**Required task**
Copy all of the following items word for word, keeping every line unchanged.

··· Record list

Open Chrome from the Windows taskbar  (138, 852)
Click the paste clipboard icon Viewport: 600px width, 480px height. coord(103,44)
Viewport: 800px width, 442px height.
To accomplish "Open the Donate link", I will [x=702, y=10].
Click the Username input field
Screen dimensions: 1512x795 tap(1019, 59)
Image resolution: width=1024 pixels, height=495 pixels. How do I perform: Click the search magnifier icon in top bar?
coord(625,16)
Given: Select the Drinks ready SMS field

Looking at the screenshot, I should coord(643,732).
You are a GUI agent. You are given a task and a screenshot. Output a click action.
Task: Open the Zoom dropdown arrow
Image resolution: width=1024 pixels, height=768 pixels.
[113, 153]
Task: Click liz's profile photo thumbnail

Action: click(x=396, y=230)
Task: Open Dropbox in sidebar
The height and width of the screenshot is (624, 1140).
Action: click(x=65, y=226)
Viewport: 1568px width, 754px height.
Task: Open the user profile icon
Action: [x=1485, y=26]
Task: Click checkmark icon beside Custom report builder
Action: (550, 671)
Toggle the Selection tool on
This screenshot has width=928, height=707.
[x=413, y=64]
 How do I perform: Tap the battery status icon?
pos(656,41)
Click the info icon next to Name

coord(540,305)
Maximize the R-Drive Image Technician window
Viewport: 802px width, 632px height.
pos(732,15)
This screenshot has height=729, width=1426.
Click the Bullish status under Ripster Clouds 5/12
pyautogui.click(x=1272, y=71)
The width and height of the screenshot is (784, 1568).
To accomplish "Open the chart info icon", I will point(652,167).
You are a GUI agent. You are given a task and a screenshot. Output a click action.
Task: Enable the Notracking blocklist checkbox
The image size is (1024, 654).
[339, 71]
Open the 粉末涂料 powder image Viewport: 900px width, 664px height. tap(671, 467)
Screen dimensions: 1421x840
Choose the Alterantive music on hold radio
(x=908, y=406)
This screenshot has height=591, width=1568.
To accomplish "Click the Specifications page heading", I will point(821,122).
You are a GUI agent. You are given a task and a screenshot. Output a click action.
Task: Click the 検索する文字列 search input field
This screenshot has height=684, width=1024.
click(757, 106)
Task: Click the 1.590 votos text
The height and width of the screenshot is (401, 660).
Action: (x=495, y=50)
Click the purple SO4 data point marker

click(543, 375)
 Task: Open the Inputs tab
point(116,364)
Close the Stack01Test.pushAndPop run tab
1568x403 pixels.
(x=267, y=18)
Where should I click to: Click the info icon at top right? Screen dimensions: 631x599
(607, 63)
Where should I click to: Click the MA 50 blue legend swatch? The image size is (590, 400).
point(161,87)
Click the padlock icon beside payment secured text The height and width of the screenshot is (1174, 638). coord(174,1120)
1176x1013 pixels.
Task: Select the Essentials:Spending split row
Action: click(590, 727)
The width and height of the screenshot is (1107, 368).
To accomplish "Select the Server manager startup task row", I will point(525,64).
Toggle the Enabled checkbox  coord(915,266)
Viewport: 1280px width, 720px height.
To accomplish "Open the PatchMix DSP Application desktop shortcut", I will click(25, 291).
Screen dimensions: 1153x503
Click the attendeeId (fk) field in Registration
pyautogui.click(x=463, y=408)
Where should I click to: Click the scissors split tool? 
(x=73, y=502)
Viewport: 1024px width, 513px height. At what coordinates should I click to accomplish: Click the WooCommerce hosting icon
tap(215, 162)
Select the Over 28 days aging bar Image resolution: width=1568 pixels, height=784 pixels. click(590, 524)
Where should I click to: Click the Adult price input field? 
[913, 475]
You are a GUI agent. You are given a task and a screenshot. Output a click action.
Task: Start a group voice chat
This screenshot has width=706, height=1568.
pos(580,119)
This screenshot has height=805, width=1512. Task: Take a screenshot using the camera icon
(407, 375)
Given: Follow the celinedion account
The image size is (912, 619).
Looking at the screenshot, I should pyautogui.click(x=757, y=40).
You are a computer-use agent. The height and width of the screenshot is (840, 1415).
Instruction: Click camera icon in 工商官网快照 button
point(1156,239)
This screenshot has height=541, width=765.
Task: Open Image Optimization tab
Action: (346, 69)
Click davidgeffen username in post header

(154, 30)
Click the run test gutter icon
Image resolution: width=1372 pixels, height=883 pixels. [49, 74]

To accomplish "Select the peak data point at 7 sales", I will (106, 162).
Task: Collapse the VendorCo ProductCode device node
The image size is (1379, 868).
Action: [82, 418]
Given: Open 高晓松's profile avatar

······

**Exercise result**
Open Chrome from the Windows taskbar  (138, 852)
Click the paste clipboard icon Viewport: 600px width, 480px height. coord(103,44)
Viewport: 800px width, 442px height.
To accomplish "Open the Donate link", I will [x=702, y=10].
Click the Username input field
Screen dimensions: 1512x795 tap(1019, 59)
Image resolution: width=1024 pixels, height=495 pixels. How do I perform: Click the search magnifier icon in top bar?
coord(625,16)
Given: Select the Drinks ready SMS field

Looking at the screenshot, I should coord(643,732).
You are a GUI agent. You are given a task and a screenshot. Output a click action.
Task: Open the Zoom dropdown arrow
Image resolution: width=1024 pixels, height=768 pixels.
[113, 153]
Task: Click liz's profile photo thumbnail

Action: click(x=396, y=230)
Task: Open Dropbox in sidebar
The height and width of the screenshot is (624, 1140).
Action: click(x=65, y=226)
Viewport: 1568px width, 754px height.
Task: Open the user profile icon
Action: [x=1485, y=26]
Task: Click checkmark icon beside Custom report builder
Action: (550, 671)
Toggle the Selection tool on
This screenshot has width=928, height=707.
[x=413, y=64]
 How do I perform: Tap the battery status icon?
pos(656,41)
Click the info icon next to Name

coord(540,305)
Maximize the R-Drive Image Technician window
Viewport: 802px width, 632px height.
pos(732,15)
This screenshot has height=729, width=1426.
Click the Bullish status under Ripster Clouds 5/12
pyautogui.click(x=1272, y=71)
The width and height of the screenshot is (784, 1568).
To accomplish "Open the chart info icon", I will point(652,167).
You are a GUI agent. You are given a task and a screenshot. Output a click action.
Task: Enable the Notracking blocklist checkbox
The image size is (1024, 654).
[339, 71]
Open the 粉末涂料 powder image Viewport: 900px width, 664px height. tap(671, 467)
Screen dimensions: 1421x840
Choose the Alterantive music on hold radio
(x=908, y=406)
This screenshot has height=591, width=1568.
To accomplish "Click the Specifications page heading", I will point(821,122).
You are a GUI agent. You are given a task and a screenshot. Output a click action.
Task: Click the 検索する文字列 search input field
This screenshot has height=684, width=1024.
click(757, 106)
Task: Click the 1.590 votos text
The height and width of the screenshot is (401, 660).
Action: (x=495, y=50)
Click the purple SO4 data point marker

click(543, 375)
 Task: Open the Inputs tab
point(116,364)
Close the Stack01Test.pushAndPop run tab
1568x403 pixels.
(x=267, y=18)
Where should I click to: Click the info icon at top right? Screen dimensions: 631x599
(607, 63)
Where should I click to: Click the MA 50 blue legend swatch? The image size is (590, 400).
point(161,87)
Click the padlock icon beside payment secured text The height and width of the screenshot is (1174, 638). coord(174,1120)
1176x1013 pixels.
Task: Select the Essentials:Spending split row
Action: click(590, 727)
The width and height of the screenshot is (1107, 368).
To accomplish "Select the Server manager startup task row", I will point(525,64).
Toggle the Enabled checkbox  coord(915,266)
Viewport: 1280px width, 720px height.
To accomplish "Open the PatchMix DSP Application desktop shortcut", I will click(25, 291).
Screen dimensions: 1153x503
Click the attendeeId (fk) field in Registration
pyautogui.click(x=463, y=408)
Where should I click to: Click the scissors split tool? 
(x=73, y=502)
Viewport: 1024px width, 513px height. At what coordinates should I click to accomplish: Click the WooCommerce hosting icon
tap(215, 162)
Select the Over 28 days aging bar Image resolution: width=1568 pixels, height=784 pixels. click(590, 524)
Where should I click to: Click the Adult price input field? 
[913, 475]
You are a GUI agent. You are given a task and a screenshot. Output a click action.
Task: Start a group voice chat
This screenshot has width=706, height=1568.
pos(580,119)
This screenshot has height=805, width=1512. Task: Take a screenshot using the camera icon
(407, 375)
Given: Follow the celinedion account
The image size is (912, 619).
Looking at the screenshot, I should pyautogui.click(x=757, y=40).
You are a computer-use agent. The height and width of the screenshot is (840, 1415).
Instruction: Click camera icon in 工商官网快照 button
point(1156,239)
This screenshot has height=541, width=765.
Task: Open Image Optimization tab
Action: (346, 69)
Click davidgeffen username in post header

(154, 30)
Click the run test gutter icon
Image resolution: width=1372 pixels, height=883 pixels. [49, 74]

To accomplish "Select the peak data point at 7 sales", I will (106, 162).
Task: Collapse the VendorCo ProductCode device node
The image size is (1379, 868).
Action: [82, 418]
Given: Open 高晓松's profile avatar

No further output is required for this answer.